My organization standardizes on Mozilla Thunderbird as our mail client of choice (partly because Mail.app is so deficient on OSX). It’s a bit crusty since Mozilla halted further development in 2012, but better the devil you know, right…?

I recently had some downtime while waiting for gingerbread houses to be cooked (long story!), and spent some time identifying fixes for 2 of my everyday annoyances. I include them below, plus some neat improvements I’ve stumbled across over time.

How do you annoy me? Let me count the ways…

Stop sending personal emails to my boss

I have multiple email accounts on my laptop (Thunderbird) and my iPhone. I’ve always liked how the Mail.app on the iPhone auto-selects my sending address based on the recipient of a new message I create. I email my boss, it defaults to my work account. I email my wife, it defaults to my private account.

Having become accustomed to this behavior, I’ve accidentally sent email from the wrong account several times in Thunderbird, which has no such smarts. Outgoing emails are defaulted to the account associated with the folder I happen to be viewing at the time. So if I’ve been reading my personal email, and compose a new email to my boss, I have to remember to manually change the identity to my work account.

The Correct Identity add-on solves this. It lets you set text which is matched against recipient email addresses, allowing you to set your preferred sending account for your work domain, customers, etc. The plugin can also be configured to warn you when sending to that set of addresses from another account.

Stop messing up my fonts

It’s bothered me for years that when I paste formatted content into a message in Thunderbird, the content is pasted with its font, which then becomes the default font for the rest of my message. To work around this, I used to have to type contents before and after the location I wanted to paste text, to avoid loosing my default formatting, or paste-and-copy via a plain-text editor first.

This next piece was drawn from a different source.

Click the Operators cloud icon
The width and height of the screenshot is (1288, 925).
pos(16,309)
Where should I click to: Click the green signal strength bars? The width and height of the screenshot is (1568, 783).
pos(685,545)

The solution is stupidly simple. When pasting formatted content, use SHIFT-COMMAND-V to paste without formatting. (Yes, this is also in the edit menu)

Secondly, Thunderbird behaves badly with font sizes. Fix it with the Quote and Compose Manager(https://freeshell.de/~kaosmos/quoteandcomposemanager-en.html) add-on, which “stabilizes” your compose font, among other tweaks. I’ve set mine to Tahoma 16-point, after reading about how it’s the most accessible size.

What have you done for me lately?

Let me write in markdown

I don’t always send marked-up text, but when I do, I want to be able to apply formatting:

  • without moving my mouse
  • with more precision than Thunderbird’s editor permits (i.e., explicitly setting heading levels)
  • with more options than Thunderbird’s editor includes (horizontal lines, nested bullets, etc)

I.e., I want to mark up my emails in Markdown syntax.

There are a few bleeding-edge mail clients which natively support Markdown, but as far as I can tell, they all support it with a split-screen interface.The Markdown Here add-on lets you switch your message from native to markdown with a shortcut key, which I find preferable to the split-screen. I don’t have to do any clicking to write in markdown, but it stays out of my way when I don’t want it.

Send emails to Evernote with one key

The EnForward add-on can be configured with a shortcut key to send an email to your personal Evernote email address

Why can’t you be more like Gmail?

The Thunderbird Conversations add-on makes Thunderbird format your messages and threads more like Gmail. It’s certainly a more attractive way of viewing messages. I’ve been using it for 1-2 years, and wouldn’t want to go without it.